Но как это случилось, что нашлись люди столь безумные, что они отрицают полезность наук и искусств? Существуют ремесленники, существуют земледельцы. Никому не приходило на ум оспаривать их полезность, и никогда рабочему не придет в голову доказывать полезность своего труда. Он производит; его продукт необходим и представляет собой благо для других. Им пользуются, и никто не сомневается в его полезности; тем более никто ее не доказывает.
Деятели наук и искусств находятся в тех же самых условиях. Как же это случилось, что находятся люди, которые изо всех сил стараются доказать их полезность?
Дело в том, что истинные деятели наук и искусств не присвоивают себе никаких прав; они отдают произведения своего труда; эти произведения оказываются полезными, и они нисколько не нуждаются в каких-либо правах и в доказательствах, подтверждающих их права. Но огромное большинство тех, которые называют себя учеными и художниками, очень хорошо знают, что то, что они производят, не стоит того, что они потребляют, и вот единственная причина, почему они так усиленно стараются — подобно священникам всех времен — доказать, что их деятельность необходима для блага человечества.
Истинная наука и истинное искусство всегда существовали и всегда будут существовать, подобно всем другим видам человеческой деятельности, и невозможно и бесполезно оспаривать или доказывать их необходимость.

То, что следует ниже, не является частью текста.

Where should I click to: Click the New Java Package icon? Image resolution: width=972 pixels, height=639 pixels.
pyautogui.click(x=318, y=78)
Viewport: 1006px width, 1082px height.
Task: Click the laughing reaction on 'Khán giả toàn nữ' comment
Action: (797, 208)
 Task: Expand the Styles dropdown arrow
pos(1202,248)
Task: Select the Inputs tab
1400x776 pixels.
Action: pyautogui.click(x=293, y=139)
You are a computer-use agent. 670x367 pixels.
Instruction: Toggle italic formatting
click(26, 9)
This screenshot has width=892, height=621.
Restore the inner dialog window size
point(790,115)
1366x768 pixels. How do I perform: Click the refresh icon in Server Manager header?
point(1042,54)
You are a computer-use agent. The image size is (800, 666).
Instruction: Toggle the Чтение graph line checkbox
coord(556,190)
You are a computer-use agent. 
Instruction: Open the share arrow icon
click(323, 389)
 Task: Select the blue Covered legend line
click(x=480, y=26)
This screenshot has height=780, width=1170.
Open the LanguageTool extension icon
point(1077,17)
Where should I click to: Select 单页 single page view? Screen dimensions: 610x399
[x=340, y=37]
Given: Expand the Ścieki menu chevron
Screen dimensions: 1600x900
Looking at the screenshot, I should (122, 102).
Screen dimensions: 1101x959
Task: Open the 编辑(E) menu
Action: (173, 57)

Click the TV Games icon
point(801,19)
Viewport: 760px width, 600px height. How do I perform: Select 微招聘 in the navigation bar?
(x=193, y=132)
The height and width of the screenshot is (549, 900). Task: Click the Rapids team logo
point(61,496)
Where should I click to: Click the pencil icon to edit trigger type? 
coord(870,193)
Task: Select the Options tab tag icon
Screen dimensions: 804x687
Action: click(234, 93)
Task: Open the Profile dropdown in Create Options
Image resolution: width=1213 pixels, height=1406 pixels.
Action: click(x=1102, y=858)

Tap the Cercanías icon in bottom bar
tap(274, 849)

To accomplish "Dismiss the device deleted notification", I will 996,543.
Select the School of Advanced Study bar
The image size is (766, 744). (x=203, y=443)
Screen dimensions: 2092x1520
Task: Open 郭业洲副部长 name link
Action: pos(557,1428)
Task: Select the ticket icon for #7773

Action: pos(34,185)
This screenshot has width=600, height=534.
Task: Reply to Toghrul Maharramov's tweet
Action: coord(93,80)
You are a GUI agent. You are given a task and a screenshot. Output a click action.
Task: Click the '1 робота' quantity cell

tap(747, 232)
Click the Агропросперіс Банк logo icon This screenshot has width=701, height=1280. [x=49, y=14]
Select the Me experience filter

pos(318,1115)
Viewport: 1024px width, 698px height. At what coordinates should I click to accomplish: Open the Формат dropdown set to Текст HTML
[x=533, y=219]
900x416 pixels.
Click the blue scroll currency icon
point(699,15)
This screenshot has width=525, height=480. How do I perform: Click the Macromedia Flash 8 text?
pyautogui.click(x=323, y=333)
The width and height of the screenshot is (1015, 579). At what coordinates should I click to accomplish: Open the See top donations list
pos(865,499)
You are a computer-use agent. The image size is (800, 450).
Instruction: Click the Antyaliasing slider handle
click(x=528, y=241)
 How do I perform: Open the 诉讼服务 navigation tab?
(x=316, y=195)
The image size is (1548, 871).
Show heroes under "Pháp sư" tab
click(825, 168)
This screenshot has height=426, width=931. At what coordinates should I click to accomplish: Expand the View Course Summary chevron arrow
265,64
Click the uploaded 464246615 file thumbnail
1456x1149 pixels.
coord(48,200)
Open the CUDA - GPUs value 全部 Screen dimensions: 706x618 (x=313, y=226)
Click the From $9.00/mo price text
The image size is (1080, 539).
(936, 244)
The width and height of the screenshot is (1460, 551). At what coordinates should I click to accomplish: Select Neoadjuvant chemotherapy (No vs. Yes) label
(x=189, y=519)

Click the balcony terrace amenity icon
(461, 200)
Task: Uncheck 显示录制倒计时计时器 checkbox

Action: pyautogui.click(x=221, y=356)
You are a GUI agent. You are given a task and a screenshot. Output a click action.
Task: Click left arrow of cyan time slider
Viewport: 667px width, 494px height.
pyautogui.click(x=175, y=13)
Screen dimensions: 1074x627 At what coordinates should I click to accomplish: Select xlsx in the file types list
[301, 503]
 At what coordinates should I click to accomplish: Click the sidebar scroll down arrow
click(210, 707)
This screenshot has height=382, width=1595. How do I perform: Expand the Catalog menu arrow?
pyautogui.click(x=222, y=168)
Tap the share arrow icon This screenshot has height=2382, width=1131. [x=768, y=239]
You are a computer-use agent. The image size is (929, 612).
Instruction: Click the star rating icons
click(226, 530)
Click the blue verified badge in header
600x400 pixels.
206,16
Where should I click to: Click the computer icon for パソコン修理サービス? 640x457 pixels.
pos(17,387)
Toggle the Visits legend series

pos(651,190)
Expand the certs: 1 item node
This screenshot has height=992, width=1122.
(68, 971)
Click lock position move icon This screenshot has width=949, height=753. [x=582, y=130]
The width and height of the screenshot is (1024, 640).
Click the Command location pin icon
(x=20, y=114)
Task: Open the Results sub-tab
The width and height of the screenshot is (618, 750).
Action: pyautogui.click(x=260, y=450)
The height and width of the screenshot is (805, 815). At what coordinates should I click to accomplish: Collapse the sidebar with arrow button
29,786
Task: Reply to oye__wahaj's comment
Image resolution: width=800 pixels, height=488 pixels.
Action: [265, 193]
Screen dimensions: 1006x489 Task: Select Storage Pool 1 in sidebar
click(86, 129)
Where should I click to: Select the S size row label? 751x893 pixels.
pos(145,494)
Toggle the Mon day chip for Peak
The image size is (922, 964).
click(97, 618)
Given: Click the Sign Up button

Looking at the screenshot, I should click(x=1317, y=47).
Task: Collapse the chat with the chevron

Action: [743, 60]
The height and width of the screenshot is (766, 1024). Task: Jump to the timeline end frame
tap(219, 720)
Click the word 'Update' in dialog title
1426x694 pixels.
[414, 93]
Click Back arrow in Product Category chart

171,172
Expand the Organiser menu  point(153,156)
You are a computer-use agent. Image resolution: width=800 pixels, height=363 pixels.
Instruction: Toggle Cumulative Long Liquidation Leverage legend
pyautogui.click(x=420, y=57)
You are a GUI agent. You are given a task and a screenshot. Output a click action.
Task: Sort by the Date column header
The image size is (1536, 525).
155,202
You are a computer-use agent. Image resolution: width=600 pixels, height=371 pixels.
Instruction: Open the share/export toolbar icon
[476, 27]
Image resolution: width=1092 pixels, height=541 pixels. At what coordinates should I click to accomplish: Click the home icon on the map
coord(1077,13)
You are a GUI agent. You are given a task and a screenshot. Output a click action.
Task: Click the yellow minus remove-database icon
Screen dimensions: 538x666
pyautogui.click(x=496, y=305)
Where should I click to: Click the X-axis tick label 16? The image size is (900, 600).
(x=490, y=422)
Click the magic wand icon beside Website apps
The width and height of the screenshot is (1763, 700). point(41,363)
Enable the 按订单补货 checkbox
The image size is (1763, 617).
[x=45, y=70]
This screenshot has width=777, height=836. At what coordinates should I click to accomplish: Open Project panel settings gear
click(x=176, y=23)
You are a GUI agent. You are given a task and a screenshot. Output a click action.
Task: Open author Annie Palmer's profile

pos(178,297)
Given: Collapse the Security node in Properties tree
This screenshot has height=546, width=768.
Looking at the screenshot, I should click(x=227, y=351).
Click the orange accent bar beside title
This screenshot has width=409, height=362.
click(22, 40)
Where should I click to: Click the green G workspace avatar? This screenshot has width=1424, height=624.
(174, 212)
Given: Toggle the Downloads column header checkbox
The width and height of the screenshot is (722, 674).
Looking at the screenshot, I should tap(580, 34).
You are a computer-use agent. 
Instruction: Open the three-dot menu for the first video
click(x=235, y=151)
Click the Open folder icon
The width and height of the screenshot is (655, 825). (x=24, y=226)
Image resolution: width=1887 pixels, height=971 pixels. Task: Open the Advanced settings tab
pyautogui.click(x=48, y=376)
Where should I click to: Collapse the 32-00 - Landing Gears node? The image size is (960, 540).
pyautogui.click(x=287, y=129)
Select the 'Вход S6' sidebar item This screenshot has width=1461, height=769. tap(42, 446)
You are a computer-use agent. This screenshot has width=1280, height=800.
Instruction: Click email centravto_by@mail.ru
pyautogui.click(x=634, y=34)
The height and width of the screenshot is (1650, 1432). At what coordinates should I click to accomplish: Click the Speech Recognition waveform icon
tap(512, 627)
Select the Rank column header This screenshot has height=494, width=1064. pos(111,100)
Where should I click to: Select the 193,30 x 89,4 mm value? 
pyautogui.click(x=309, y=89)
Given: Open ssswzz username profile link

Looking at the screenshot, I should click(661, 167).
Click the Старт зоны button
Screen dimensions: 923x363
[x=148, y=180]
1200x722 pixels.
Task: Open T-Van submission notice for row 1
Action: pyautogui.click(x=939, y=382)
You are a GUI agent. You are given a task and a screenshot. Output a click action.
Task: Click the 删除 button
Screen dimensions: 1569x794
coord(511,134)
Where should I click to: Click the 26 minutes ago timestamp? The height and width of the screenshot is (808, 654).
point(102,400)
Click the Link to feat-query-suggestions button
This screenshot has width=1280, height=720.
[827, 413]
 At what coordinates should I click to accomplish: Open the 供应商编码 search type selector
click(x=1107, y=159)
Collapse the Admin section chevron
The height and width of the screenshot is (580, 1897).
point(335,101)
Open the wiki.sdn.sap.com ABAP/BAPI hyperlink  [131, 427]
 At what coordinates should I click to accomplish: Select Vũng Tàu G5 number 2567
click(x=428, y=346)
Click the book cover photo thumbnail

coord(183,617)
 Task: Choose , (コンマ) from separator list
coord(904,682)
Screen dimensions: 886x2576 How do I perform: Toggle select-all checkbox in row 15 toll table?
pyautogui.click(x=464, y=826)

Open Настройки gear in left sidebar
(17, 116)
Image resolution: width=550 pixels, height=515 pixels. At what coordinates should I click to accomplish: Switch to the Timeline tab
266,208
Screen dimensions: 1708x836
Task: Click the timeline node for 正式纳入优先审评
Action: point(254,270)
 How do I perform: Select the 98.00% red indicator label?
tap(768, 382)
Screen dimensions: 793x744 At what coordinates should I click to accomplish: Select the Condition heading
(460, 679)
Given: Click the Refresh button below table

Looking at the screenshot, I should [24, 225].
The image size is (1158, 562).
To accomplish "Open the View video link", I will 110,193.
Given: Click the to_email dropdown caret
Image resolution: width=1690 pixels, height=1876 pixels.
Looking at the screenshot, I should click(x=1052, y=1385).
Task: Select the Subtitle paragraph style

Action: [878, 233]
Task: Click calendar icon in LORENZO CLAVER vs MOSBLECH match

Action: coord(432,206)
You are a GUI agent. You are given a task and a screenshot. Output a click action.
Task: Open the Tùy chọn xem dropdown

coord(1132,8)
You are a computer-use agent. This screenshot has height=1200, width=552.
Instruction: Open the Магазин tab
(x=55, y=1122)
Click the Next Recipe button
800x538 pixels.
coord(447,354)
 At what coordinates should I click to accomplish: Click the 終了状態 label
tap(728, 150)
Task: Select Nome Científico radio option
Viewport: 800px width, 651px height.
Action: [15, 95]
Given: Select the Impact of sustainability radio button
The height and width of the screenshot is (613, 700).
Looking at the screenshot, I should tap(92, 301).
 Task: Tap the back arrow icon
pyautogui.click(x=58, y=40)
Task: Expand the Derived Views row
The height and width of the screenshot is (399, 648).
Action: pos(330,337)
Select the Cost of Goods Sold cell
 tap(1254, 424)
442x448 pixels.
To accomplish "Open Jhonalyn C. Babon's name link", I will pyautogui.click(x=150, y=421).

Ложная роль, которую играют в нашем обществе науки и искусства, происходит от того, что так называемые образованные люди, во главе с учеными и художниками, составляют привилегированную касту, подобно священникам. И эта каста имеет все недостатки, свойственные всем кастам. Недостаток касты в том, что она позорит и унижает тот самый принцип, во имя которого она организовалась. Вместо истинной религии получается ложная религия. Вместо истинной науки — ложная наука. То же и по отношению к искусству. Недостаток касты в том, что она давит на массы и, сверх того, лишает их того самого, что предполагалось распространить между ними. А самый главный недостаток касты заключается в утешительном для ее членов противоречии того принципа, который они исповедуют, с их образом действия.
За исключением тех, которые защищают нелепый принцип науки для науки и искусства для искусства, сторонники цивилизации вынуждены утверждать, что наука и искусство представляют собой большое благо для человечества.
В чем заключается это благо? Каковы суть те признаки, по которым можно было бы отличить благо, добро от зла? Сторонники науки и искусства тщательно избегают ответа на эти вопросы. Они даже утверждают, что определение добра и красоты невозможно. «Добро вообще, — говорят они, — добро, красота, не может быть определено». Но они лгут. Во все времена человечество в своем поступательном движении только то и делало, что определяло добро и красоту. Добро определено много веков тому назад. Но это определение не нравится этим людям. Оно вскрывает ничтожество или даже вредные, противные добру и красоте, последствия того, что они называют своими науками и своими искусствами. Добро и красота определены много веков тому назад. Брамины, мудрые буддисты, китайские, еврейские, египетские мудрецы, греческие стоики определили их, а Евангелие дало им самое точное определение.
Всё, что соединяет людей, есть добро и красота; всё, что разъединяет их, есть зло и безобразие.
Всем известна эта формула. Она начертана в нашем сердце. Добро и красота для человечества есть то, что соединяет людей. Итак, если бы сторонники наук и искусств действительно имели в виду благо человечества, они знали бы, в чем состоит благо человека, и, зная это, они занимались бы только теми науками и теми искусствами, которые ведут к этой цели. Не было бы юридических наук, военной науки, политической экономии и финансовой науки, так как все эти науки не имеют другой цели, кроме благосостояния одних народов в ущерб другим. Если бы благо было действительно критериумом наук и искусств, никогда изыскания точных наук, совершенно ничтожные по отношению к истинному благу человечества, не приобрели бы того значения, которое они имеют; и особенно не приобрели бы такого значения произведения наших искусств, едва лишь годные на то, чтобы рассеять скуку праздных людей.
Человеческая мудрость не заключается в познании вещей. Есть бесчисленное множество вещей, которых мы не можем знать. Не в том мудрость, чтобы знать как можно больше. Мудрость человеческая в познании того порядка, в котором полезно знать вещи; она состоит в умении распределять свои знания соответственно степени их важности.